On the first night of the trial, which VICE News watched for hours for some ungodly reason, it seemed like Boneface—who referred to himself solely in the third person—was winning over the Blood Tribe’s leaders. How could they not be swayed by arguments like he accidentally got his travel documents wet in the rain earlier that day and that’s why they looked forged, and that he has a legion of fans who won’t stop photoshopping his face onto actual photos of Azov soldiers? But when he was asked to speak Ukrainian things fell apart.

The neo-Nazi said he knew how to speak it and attempted to get some sentances out but, according to a person listening who knows Ukrainian, he was just saying random words and making vaguely Slavic noises. 


Boneface during his trial. Photo via screenshot.

Two nights later, on night two of the trial, the vibe was very different. Possibly sensing what was coming, Boneface didn’t show up for his trial and was subsequently buried by all of his former neo-Nazi pals. They went over step-by-step how the obvious forgeries were forgeries, how the photoshopped photos were now suspicious, and where the videos that Boneface claimed was proof he was there originally come from. It was an angry tense affair. During the final moments of the trial, one neo-Nazi made a vague call for violence against their former member. 
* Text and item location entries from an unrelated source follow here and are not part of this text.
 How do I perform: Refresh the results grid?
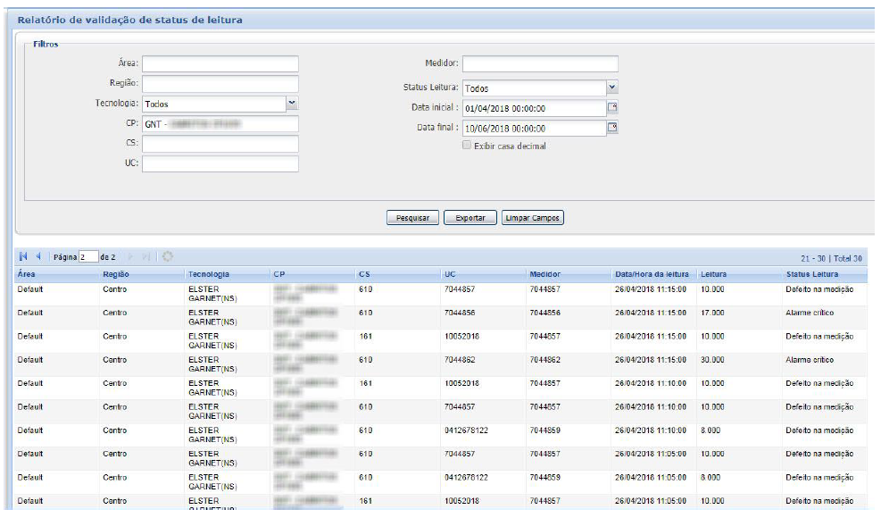coord(166,258)
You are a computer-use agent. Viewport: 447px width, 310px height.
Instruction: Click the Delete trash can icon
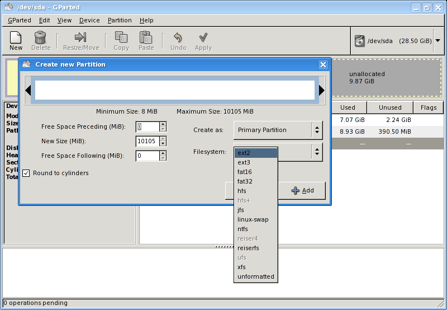coord(40,37)
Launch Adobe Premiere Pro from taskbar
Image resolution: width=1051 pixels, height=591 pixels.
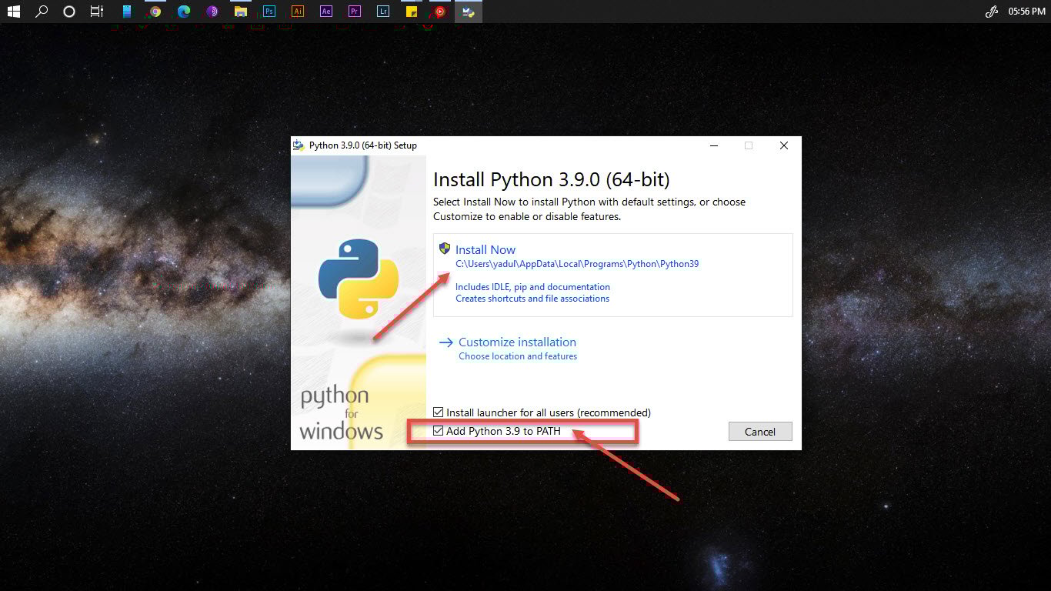(354, 12)
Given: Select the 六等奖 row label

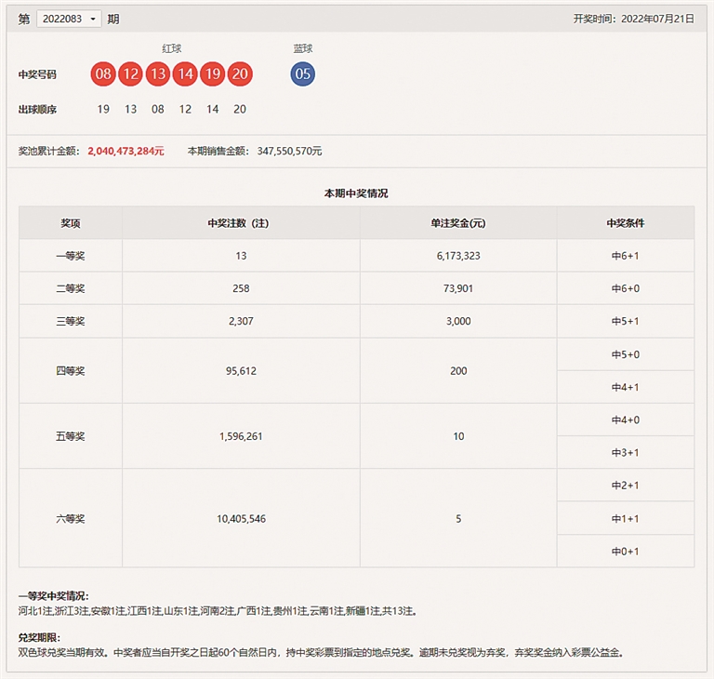Looking at the screenshot, I should tap(71, 518).
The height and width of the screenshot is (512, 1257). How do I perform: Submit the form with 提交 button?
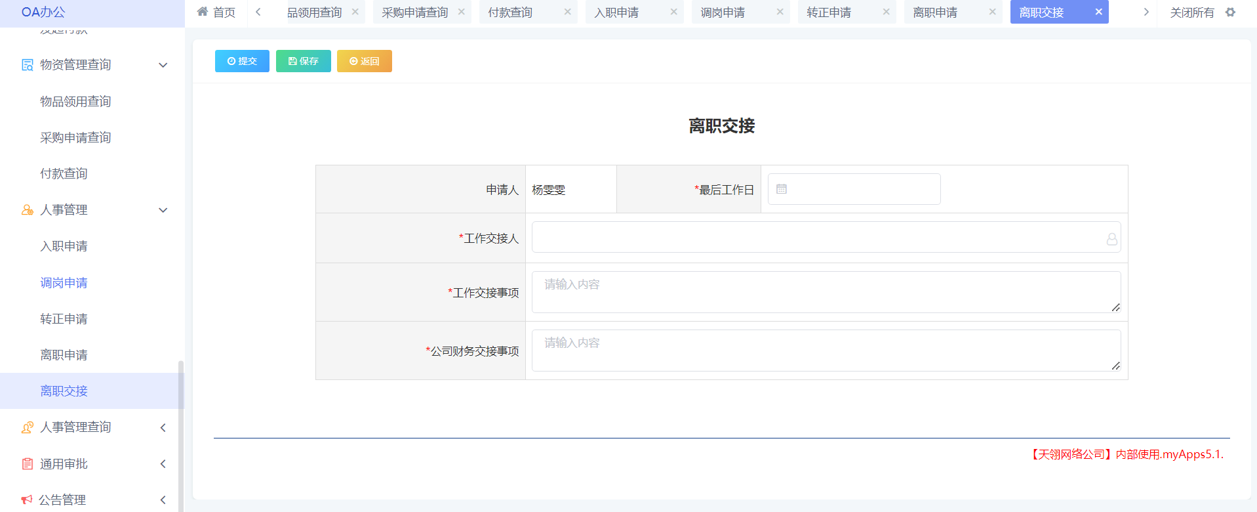[x=242, y=61]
“I'm not going to state exactly what I told everyone else, that would be silly of me, but use your imagination. People like this cannot be tolerated to make a mockery of what we do,” a neo-Nazi going by Ronald said during the public trial of a man calling himself Boneface with no hint of irony. 


Now, the Blood Tribe and other groups who tout their vetting skills need to grapple with how they were made to look by a man they, just days ago, were championing. One video shows that Pohlhaus was so smitten with Boneface that he invited him to do a “blood ritual” where the tatted-up neo-Nazi was asked to cut his hand on a spear that other initiates had bled on. In perhaps a precursor of the problems he would cause the group, Boneface failed several times to draw blood. Elsewhere in Naziland, Boneface was even pushed out as an admin and leader of a group of American Banderites (Ukrainian Nationalists.) After Boneface's excommunication from the Blood Tribe, the group, which had written glowingly about the tatted-up Nazi time and time again, also apologized for getting caught up in fanboying over Boneface. 
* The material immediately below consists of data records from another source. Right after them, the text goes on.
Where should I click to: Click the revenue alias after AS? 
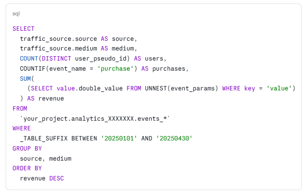[x=51, y=98]
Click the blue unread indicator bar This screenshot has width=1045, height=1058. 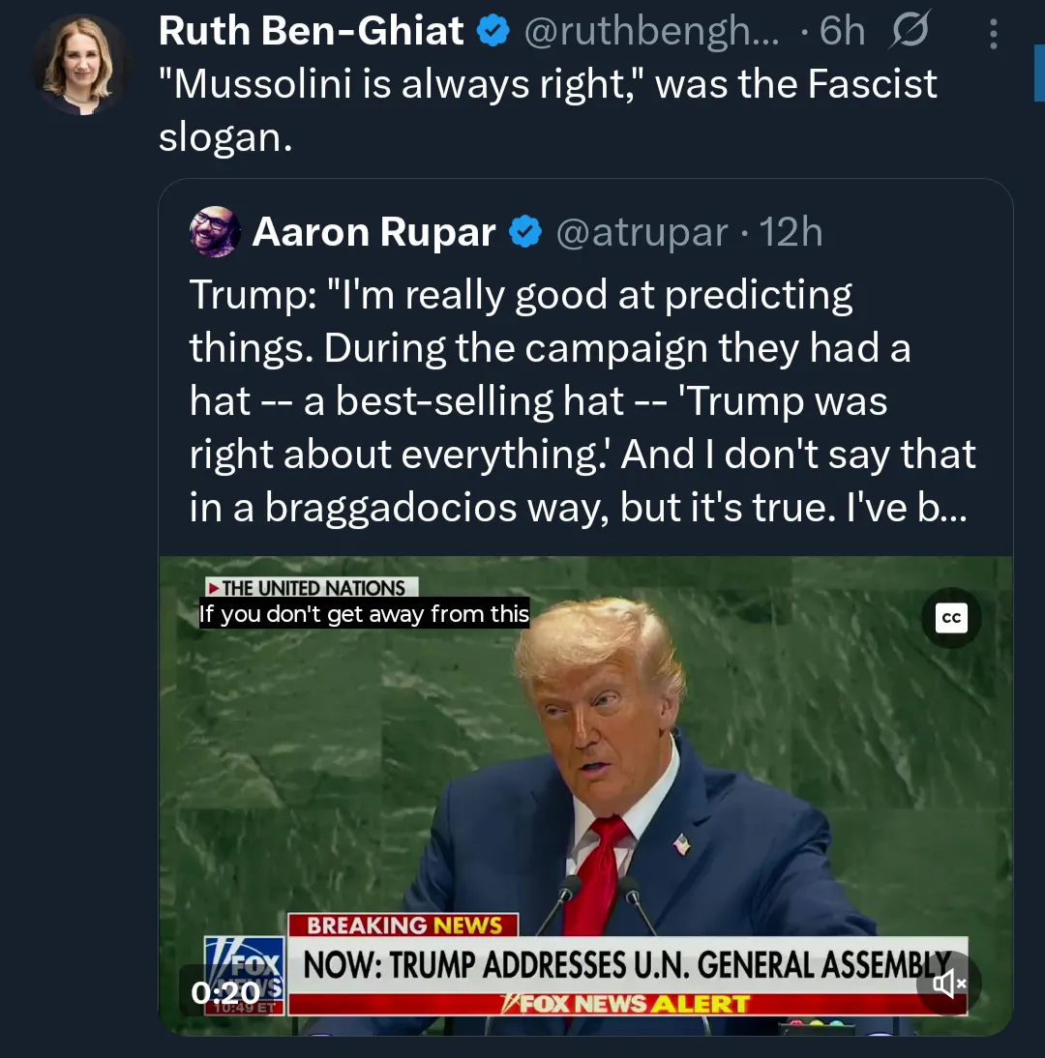click(x=1041, y=73)
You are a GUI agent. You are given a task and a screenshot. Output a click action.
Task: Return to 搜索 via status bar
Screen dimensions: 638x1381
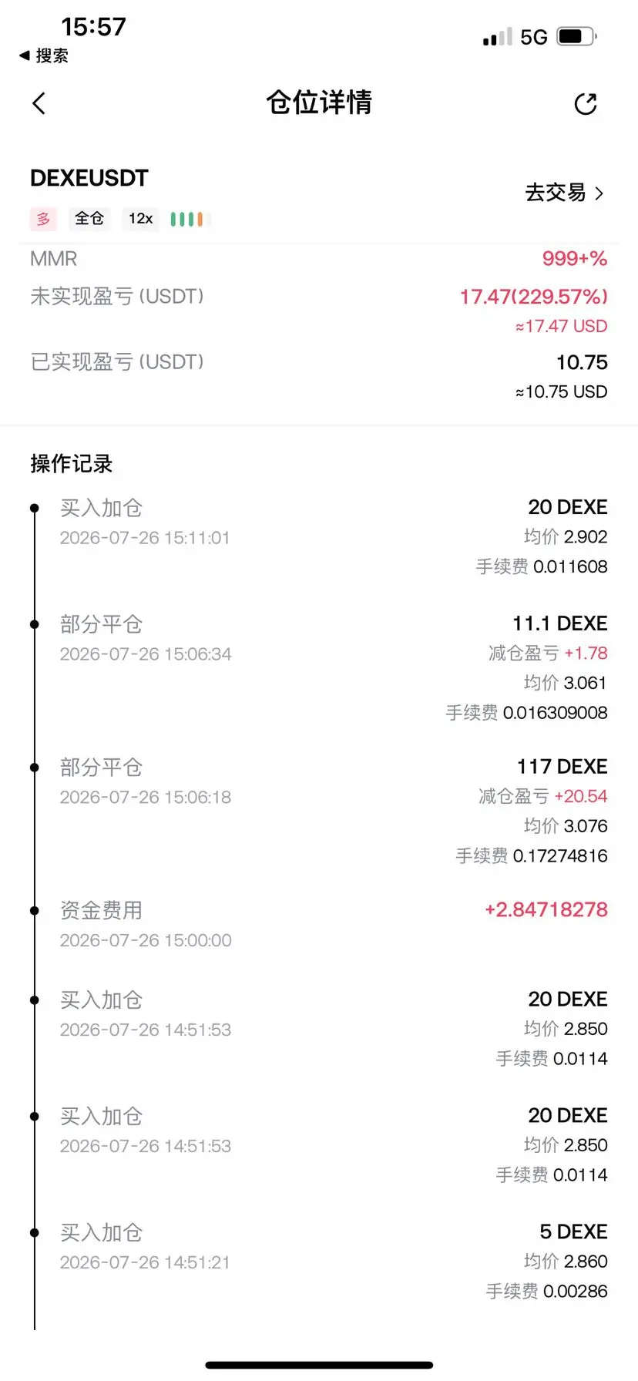(44, 55)
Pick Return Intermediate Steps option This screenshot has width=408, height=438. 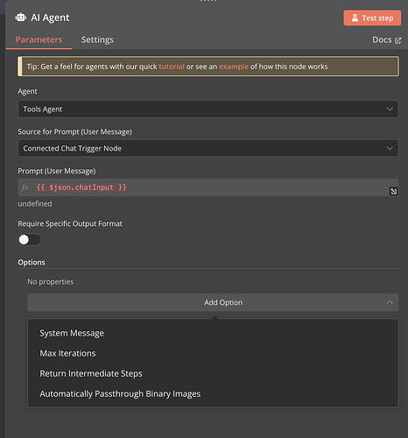(91, 373)
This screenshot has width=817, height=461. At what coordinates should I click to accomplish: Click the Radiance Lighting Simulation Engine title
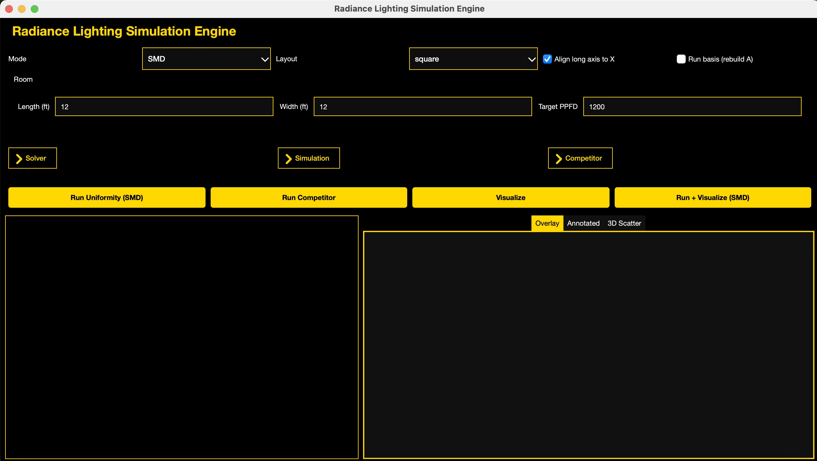click(x=124, y=31)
“We apologize for ever supporting him because, to be honest everybody did,” they wrote. “It was a hype and sadly we also fell into the Boneface hype.”  

Now, the Boneface hype is no more,  the man's reputation among the far-right is in tatters, and even the neo- Nazis are at a loss for what's next for their former hero. 

"I imagine he's going to have a hard time,” said Pohlhaus. "A real hard time because you know a guy like that ain't going to fit in a regular society.”